Morphological change in the nuclei is a useful marker for assessing the effects of radiotherapy [14] and chemotherapy [15,16]. With regard to specific PDT effects, plasma membranes are the most important targets [17,18], and mitochondria are also critical targets [19,20]. In our previous study, we also clarified that the morphological change of mouse tumour cell nuclei subjected to PDT was available to assess the anti-tumour effects of PDT [11]. In the present human study, the mean NA after PDT significantly decreased compared to that before PDT in the nonrecurrent group while this difference was not significant in the recurrent group. PDT induces DNA fragmentation in some cell lines [21], and may induce the reduction of cell nuclei after PDT. Accordingly, it was speculated that when PDT targets cells whose nuclei are barely susceptible to PDT, there is a risk of recurrence. NACV is also useful for objectively evaluating nuclear pleomorphism [13,22]. The significant reductions of NACV reflect the morphologic alterations of tumour nuclei with narrow dispersion of their size, and the value increases with the malignant potential of the lesion [13]. In a previous study, we experimentally demonstrated that the reduction of NACV reflects the anti-tumour effects of PDT to some extent [11]. However, in this study there was no significant difference in mean NACV before and after PDT in either group, although NACV after PDT was lower than that before PDT in the nonrecurrent group (P = 0.0920). On the other hand, the mean PCNA LI after PDT was significantly lower than that before PDT in the both the nonrecurrent and recurrent group. PCNA synthesis occurs in the latter part of G1 and throughout the S-phase, predominantly increasing in the S-phase [23], while the photosensitivity of cells increases during the G1 to mid-S-phase [1]. Accordingly, the significant decrease of PCNA LI after PDT may have resulted from susceptibility to PDT in the PCNA-positive tumour cells. These results are likely to be indicative that NACV and PCNA LI are not predictive markers for tumour recurrence after PDT.

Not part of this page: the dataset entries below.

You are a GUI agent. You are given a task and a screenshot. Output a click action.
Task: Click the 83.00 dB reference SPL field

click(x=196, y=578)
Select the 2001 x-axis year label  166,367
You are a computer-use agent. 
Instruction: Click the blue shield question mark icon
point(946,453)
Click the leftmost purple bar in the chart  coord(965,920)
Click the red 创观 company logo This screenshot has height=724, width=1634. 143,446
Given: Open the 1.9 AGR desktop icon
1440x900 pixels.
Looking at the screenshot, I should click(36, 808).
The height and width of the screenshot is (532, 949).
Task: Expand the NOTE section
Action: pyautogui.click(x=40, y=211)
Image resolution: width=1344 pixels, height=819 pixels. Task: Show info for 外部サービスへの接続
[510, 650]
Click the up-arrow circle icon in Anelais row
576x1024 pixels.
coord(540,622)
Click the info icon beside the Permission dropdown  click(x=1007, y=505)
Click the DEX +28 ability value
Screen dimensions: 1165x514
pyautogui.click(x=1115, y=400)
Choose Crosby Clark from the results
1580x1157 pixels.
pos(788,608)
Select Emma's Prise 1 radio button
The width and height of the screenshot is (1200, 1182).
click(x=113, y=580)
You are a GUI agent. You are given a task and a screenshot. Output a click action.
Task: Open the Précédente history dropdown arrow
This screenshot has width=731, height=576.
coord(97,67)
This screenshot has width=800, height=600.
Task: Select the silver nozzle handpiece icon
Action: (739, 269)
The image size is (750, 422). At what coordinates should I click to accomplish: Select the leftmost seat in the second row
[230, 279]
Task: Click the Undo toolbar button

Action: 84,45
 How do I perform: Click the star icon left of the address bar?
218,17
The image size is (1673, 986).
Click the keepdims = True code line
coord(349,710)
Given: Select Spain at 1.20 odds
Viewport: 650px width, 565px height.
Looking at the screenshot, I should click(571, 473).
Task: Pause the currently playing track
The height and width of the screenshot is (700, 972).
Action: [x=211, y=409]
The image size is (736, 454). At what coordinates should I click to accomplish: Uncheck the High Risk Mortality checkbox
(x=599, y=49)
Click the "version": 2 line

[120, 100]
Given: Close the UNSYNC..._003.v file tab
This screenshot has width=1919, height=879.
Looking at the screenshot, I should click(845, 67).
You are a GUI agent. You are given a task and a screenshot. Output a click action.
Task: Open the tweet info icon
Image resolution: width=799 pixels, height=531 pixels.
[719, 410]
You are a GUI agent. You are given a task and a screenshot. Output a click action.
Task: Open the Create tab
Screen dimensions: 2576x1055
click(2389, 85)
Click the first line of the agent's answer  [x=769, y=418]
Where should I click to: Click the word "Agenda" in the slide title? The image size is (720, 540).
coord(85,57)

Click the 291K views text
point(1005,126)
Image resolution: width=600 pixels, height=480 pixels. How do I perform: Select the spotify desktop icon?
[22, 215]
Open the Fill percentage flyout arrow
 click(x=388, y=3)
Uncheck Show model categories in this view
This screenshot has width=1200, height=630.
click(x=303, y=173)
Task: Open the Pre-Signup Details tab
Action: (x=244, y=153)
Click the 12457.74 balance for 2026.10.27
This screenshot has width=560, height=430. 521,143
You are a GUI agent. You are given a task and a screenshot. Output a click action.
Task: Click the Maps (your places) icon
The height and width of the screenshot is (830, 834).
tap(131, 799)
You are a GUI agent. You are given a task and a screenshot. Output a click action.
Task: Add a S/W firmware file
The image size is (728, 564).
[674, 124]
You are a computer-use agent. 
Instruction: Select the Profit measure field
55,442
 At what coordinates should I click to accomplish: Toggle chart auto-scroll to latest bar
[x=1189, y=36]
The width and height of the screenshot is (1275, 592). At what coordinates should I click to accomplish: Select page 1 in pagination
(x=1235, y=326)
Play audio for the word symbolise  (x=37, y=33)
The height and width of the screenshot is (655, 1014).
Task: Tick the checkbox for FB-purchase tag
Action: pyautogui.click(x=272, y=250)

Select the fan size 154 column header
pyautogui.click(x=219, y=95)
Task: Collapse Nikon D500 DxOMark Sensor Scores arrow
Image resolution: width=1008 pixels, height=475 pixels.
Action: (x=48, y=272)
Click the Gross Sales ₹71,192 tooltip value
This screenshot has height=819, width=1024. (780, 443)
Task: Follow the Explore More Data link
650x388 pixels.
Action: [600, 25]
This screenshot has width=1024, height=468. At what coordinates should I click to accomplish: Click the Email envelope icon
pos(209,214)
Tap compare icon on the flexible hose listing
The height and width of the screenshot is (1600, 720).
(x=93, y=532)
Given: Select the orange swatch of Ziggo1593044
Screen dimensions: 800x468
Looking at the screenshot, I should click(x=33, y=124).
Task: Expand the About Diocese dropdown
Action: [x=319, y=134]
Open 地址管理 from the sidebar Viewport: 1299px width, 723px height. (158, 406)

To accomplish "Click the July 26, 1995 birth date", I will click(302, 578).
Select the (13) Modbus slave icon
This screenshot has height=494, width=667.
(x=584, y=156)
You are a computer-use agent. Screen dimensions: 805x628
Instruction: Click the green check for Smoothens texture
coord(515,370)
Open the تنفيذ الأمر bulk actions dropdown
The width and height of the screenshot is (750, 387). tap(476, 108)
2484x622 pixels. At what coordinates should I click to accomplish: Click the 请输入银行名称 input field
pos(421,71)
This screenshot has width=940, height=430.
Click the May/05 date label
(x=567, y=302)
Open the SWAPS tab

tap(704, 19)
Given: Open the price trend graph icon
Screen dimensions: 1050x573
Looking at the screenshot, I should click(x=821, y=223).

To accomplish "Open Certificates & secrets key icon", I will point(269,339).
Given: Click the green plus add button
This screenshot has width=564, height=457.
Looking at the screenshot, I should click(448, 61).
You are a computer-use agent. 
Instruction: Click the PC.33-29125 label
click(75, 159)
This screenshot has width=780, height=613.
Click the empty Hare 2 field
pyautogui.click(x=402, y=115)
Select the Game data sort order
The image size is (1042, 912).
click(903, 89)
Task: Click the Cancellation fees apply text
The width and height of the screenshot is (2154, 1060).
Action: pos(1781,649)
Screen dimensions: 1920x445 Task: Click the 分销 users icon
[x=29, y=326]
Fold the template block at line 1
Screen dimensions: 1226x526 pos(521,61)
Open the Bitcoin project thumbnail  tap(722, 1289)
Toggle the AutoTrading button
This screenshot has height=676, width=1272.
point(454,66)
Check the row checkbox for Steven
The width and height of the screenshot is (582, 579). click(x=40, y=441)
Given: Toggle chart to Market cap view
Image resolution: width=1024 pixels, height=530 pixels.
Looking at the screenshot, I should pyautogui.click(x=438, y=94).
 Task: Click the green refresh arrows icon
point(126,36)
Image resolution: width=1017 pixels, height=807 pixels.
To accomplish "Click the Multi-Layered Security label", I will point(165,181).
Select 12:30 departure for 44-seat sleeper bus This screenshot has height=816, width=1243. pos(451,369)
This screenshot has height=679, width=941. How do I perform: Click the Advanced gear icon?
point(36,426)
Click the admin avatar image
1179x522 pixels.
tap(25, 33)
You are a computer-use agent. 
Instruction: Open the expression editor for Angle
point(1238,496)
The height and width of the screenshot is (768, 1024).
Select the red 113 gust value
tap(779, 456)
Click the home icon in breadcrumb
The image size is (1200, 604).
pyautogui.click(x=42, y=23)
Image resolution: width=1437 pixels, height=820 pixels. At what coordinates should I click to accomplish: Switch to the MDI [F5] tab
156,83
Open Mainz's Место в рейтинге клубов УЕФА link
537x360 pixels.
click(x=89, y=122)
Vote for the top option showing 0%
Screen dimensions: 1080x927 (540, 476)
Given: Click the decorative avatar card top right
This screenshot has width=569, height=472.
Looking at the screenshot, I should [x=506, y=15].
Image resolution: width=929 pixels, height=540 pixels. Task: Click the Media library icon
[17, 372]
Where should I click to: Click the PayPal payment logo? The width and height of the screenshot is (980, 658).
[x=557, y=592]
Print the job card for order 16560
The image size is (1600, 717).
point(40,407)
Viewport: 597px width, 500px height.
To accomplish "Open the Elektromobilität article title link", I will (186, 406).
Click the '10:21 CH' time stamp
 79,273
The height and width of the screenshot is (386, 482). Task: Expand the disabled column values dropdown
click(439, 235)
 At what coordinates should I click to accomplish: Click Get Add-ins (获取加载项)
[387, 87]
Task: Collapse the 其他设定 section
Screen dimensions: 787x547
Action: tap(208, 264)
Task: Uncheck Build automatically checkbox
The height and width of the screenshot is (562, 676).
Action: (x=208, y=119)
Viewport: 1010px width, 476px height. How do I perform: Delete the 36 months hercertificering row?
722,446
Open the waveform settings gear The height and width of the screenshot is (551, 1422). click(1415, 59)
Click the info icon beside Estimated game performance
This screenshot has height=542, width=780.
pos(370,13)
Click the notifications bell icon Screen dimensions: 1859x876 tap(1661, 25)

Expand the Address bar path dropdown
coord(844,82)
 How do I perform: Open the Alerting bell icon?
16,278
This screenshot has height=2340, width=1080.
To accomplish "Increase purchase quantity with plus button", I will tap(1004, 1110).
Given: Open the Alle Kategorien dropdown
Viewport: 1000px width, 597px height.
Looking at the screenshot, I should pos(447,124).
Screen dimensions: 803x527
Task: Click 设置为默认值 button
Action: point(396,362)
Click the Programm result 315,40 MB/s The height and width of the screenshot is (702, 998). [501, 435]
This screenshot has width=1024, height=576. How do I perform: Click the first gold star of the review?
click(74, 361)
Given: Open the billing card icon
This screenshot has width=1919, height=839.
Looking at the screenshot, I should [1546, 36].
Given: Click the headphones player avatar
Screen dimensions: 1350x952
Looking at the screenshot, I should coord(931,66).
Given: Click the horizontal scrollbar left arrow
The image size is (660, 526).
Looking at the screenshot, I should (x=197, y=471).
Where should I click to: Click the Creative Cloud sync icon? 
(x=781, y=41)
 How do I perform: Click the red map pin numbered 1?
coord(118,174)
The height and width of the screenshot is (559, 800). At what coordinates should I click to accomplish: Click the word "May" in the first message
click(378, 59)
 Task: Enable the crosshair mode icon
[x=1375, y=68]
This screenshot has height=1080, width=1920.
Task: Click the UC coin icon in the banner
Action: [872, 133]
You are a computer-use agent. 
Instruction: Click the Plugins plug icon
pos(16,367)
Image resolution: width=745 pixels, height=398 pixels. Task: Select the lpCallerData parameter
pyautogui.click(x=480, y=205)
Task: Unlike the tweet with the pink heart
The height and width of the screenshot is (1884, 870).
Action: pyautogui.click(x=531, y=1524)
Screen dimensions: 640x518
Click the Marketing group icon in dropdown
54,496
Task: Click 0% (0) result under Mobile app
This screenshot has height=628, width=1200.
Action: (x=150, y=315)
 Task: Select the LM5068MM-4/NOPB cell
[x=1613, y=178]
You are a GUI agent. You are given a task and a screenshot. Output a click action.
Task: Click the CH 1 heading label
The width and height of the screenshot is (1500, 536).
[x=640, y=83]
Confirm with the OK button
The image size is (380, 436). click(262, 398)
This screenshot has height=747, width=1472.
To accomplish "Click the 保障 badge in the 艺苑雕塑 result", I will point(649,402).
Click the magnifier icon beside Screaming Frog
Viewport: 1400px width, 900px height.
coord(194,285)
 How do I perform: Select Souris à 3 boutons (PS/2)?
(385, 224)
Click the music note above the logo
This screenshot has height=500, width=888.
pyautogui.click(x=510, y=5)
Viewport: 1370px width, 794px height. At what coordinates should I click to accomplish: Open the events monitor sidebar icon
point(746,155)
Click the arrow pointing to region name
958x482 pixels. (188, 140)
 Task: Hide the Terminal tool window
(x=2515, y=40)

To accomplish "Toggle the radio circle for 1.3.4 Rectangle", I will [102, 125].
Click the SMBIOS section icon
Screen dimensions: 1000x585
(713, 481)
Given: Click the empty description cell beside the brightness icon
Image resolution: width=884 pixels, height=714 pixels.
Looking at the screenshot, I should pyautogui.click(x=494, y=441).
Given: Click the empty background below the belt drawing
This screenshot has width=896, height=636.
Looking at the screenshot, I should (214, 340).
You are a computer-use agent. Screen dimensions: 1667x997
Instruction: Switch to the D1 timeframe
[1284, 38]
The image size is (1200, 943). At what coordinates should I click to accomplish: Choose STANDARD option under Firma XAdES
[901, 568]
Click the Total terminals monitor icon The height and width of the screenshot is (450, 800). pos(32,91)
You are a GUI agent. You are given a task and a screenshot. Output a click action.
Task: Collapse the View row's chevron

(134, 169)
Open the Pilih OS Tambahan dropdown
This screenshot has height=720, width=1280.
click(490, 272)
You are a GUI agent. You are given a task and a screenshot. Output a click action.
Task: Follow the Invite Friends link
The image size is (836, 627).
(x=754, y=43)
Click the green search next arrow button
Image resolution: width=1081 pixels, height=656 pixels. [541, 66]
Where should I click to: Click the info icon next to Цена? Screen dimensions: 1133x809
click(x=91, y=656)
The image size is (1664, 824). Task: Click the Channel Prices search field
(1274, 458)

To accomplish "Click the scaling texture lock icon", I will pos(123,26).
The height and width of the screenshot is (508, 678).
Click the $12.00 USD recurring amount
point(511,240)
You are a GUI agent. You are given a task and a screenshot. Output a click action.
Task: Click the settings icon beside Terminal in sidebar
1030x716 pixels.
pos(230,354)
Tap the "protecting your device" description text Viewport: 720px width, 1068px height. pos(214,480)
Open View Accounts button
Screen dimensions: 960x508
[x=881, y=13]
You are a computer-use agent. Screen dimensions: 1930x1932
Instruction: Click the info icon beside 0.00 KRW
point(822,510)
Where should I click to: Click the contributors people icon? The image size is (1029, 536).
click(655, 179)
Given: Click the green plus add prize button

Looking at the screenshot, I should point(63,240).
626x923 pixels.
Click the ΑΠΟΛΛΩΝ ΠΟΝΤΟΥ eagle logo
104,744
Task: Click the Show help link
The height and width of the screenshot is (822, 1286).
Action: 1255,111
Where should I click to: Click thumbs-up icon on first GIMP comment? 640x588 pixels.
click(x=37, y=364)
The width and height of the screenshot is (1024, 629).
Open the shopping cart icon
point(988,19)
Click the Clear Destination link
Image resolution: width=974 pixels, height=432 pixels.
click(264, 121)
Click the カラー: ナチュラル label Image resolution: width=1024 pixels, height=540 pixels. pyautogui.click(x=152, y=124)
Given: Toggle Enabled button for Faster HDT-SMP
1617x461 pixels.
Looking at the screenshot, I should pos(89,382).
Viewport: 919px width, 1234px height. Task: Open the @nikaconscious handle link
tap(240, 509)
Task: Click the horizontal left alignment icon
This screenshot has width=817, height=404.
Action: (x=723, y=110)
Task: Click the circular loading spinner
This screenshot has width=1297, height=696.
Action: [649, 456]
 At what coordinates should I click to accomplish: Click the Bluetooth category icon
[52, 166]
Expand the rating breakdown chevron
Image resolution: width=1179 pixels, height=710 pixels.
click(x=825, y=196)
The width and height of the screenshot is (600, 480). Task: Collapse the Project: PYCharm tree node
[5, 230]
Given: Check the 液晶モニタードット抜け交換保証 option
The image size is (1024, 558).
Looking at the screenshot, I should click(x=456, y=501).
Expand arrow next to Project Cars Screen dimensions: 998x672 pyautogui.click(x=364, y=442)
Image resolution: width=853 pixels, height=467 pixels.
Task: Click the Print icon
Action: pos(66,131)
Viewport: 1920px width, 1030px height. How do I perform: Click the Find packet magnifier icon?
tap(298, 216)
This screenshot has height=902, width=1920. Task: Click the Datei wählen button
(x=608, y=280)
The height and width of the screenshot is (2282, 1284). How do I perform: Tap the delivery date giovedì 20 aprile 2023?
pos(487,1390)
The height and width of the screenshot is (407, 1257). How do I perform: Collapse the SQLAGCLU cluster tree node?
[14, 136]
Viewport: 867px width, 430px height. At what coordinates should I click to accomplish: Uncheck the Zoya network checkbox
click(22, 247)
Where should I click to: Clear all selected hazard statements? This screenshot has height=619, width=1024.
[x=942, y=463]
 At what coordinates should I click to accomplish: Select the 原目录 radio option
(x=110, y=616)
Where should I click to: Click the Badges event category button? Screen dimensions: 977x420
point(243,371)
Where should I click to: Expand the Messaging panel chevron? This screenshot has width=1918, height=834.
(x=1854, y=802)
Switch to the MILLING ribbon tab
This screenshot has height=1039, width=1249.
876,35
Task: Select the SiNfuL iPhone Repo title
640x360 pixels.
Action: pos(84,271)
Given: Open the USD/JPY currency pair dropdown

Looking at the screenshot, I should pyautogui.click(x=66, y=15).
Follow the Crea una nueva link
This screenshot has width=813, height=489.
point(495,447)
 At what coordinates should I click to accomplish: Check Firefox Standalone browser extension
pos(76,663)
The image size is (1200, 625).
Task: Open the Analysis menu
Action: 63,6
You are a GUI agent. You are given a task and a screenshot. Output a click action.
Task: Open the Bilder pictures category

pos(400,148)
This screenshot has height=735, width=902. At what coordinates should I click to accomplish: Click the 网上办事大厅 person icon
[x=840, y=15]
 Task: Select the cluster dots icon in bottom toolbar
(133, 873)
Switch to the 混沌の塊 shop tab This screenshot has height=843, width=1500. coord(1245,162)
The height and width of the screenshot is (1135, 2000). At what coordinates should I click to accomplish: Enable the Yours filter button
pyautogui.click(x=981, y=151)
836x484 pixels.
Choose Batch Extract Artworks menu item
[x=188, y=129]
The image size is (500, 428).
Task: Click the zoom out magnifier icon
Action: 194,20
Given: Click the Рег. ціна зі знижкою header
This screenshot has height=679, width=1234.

The primary advantage of PDT is that minimal damage is caused to healthy tissue, and PDT can be applied repeatedly at the same site because the laser used in PDT is nonthermal. However, targets are generally superficial or early-stage lesions [24]. In order to apply PDT to advanced lesions, or to have a better prognosis, fractionated laser irradiation [25,26] and adjuvant chemotherapies [26,27] should be made available. Furthermore, secondary PDT is likely to be indicated in cases which have no significantly reduced mean NA in the biopsy specimen after PDT, even if there is no evidence of residual tumour.

CONCLUSIONS

The non-reduction of nuclear area after photodynamic therapy may predict a possibility of recurrence of oral malignancy and epithelial dysplasia, although further investigations on more examples will be required to precisely predict the recurrence of oral malignancy and epithelial dysplasia.